Neben Worten können auch „Bilder“ Auslöser von Schmerzen sein. Hier sind Bilder in der Form von allen Dingen, die du mit den Augen wahrnimmst und siehst gemeint.

Beispiele können sein:

  • Menschen, die dem/der Verstorbenen ähnlich sehen
  • Gegenstände, die an den Verlust erinnern
  • Orte, die du mit dem Verlust verbindest (Krankenhaus zb.)
  • Farben, Erinnerungsstücke, Essen
  • Fotos, Bilder, Filme

Ich meine hiermit nicht schöne Erinnerungen, die hervorgerufen werden. Diese gibt es natürlich auch zur Genüge. Ich spreche hier vielmehr von Dingen, die an die schlimmen und schrecklichen Szenen des Verlustes erinnern und dadurch Schmerzen oder Angstzustände auslösen, ähnlich wie bei den Worten.

In meinem Fall habe ich ein großes Problem mit gewaltsamen Filmen, in denen Menschen verschwinden, entführt oder ermordet werden. Lange Zeit habe ich Freunden oder meinem Freund zuliebe Filme jeglicher Art trotzdem angeschaut. Ich wollte ja kein Spielverderber sein. Und jedesmal passierte es wieder. Jemand wurde gewürgt oder musste umkommen. Man glaubt gar nicht, wie oft solche Szenen sogar in Komödien vorkommen. Irgendwann beschloss ich endlich nein zu sagen und zu erklären, dass mir diese Filme einfach nicht gut tun. Ich wechselte auf Walt Disney Filme bzw. schaue ich generell nur noch sehr selten TV.
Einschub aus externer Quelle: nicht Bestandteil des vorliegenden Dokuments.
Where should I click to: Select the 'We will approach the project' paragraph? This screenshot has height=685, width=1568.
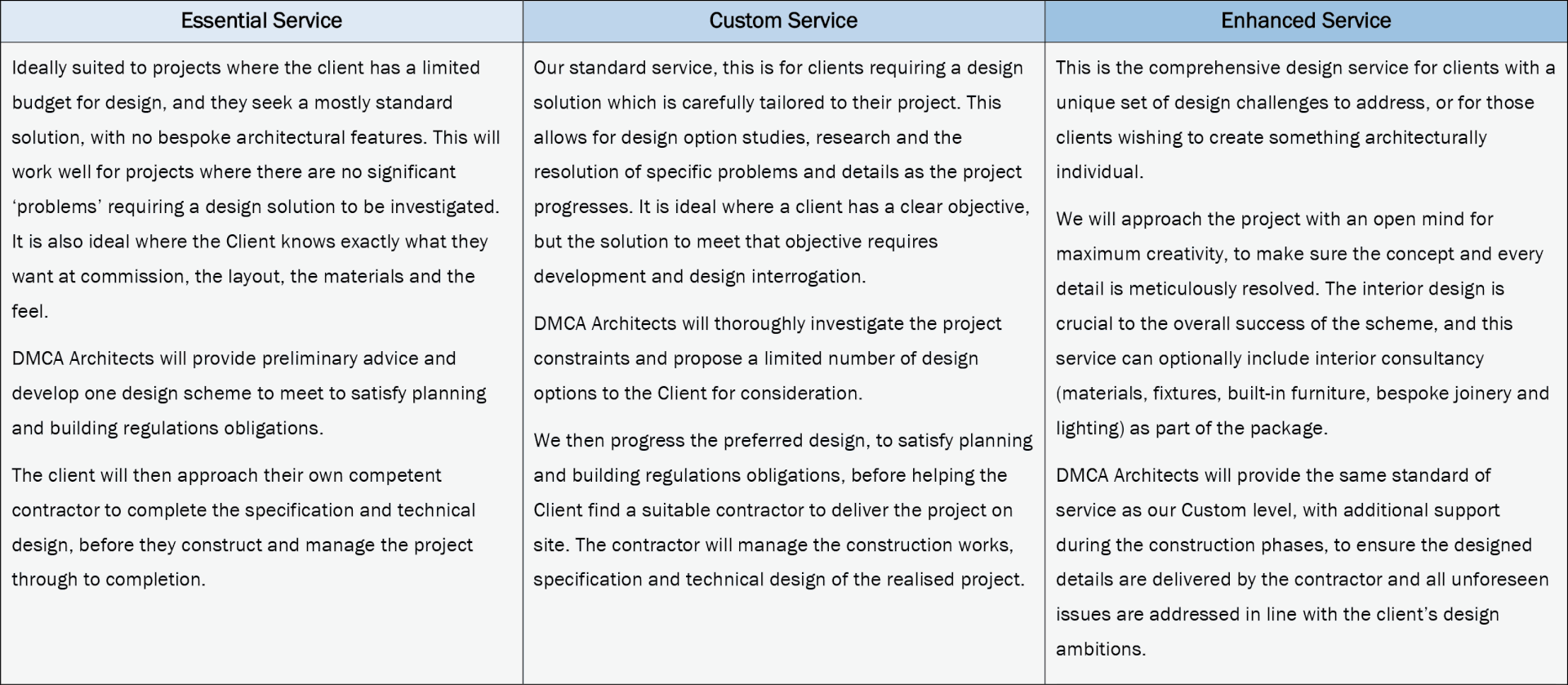point(1303,323)
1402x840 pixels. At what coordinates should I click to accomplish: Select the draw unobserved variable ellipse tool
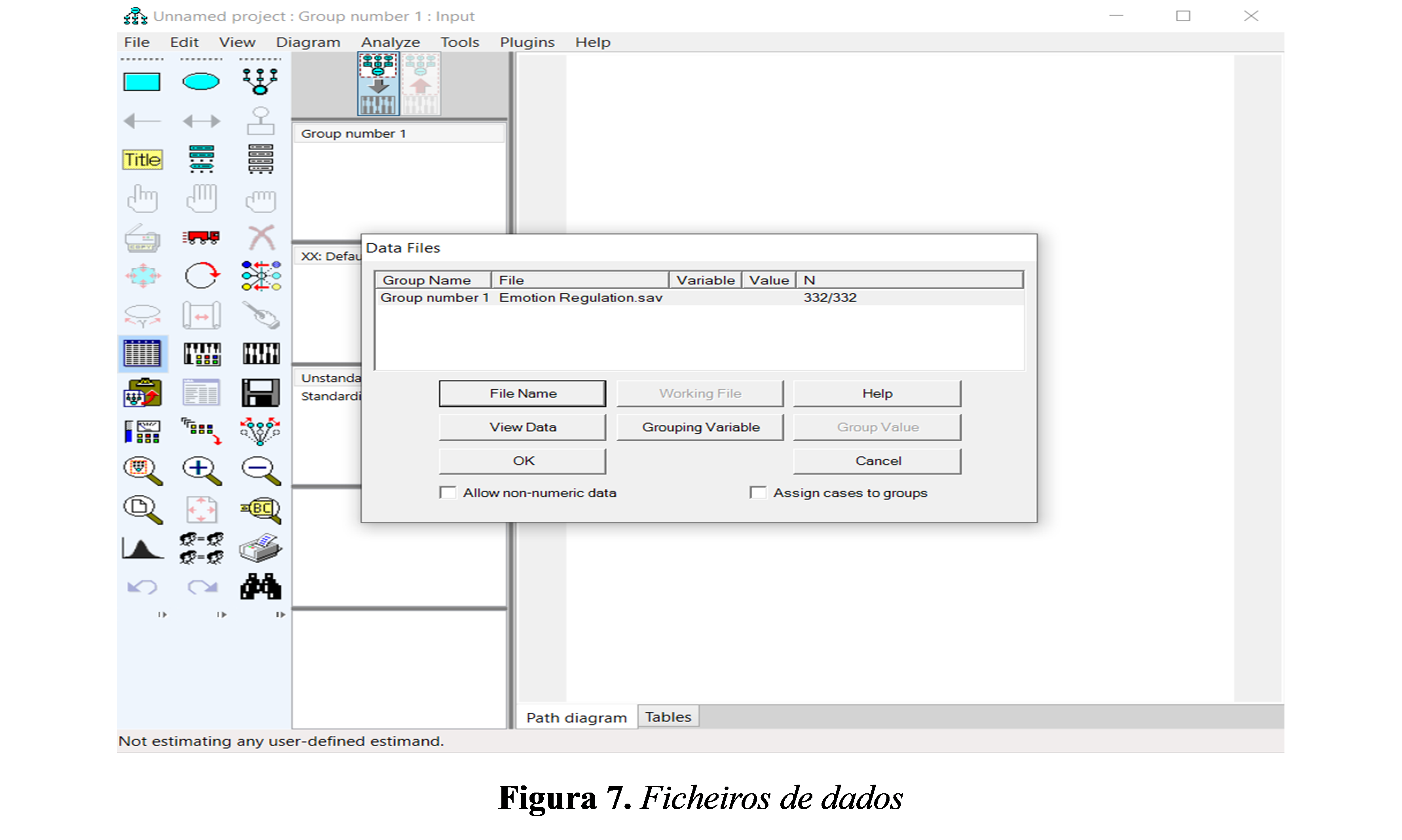coord(201,82)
Die meisten „Bilder“ lassen sich meist nicht umgehen und wir müssen Strategien entwickeln, um in der Situation möglichst gut davon zu kommen. Wenn du aber die Möglichkeit hast, diesen auszuweichen, weil der Trigger eine Panikattacke auslöst, dann tue es. Du musst dich nicht zwingen, dir noch zusätzlich durch diese Bilder Schaden zuzufügen. Auch hier solltest du dich wieder voran stellen und auf dich achten. Wenn du alleine nicht zurecht kommst und die Kraft dafür hast, dann hol dir auch in diesem Fall professionelle Hilfe! Lösen die Bilder und Worte „nur“ Traurigkeit aus, versuche dir Zeit für diese Gefühle einzuräumen, anstatt sie wegzudrücken. je öfter du diese Trigger betrauert hast, desto weniger werden sie triggern.

Auch hier kann dich der SeelenSport® unterstützen und ermutigen, mehr auf dich zu achten. Du bekommst ein besseres Gespür für deinen Körper und deine Gefühle. Sei geduldig mit dir und beginne in kleinen Schritten.

Achte und höre auf dein Herz und es wird dir besser gehen! <3


Hast du bereits selbst mit diesen Triggern Erfahrung gemacht? Wie gehst du damit um und was hilft dir persönlich in solchen Situationen?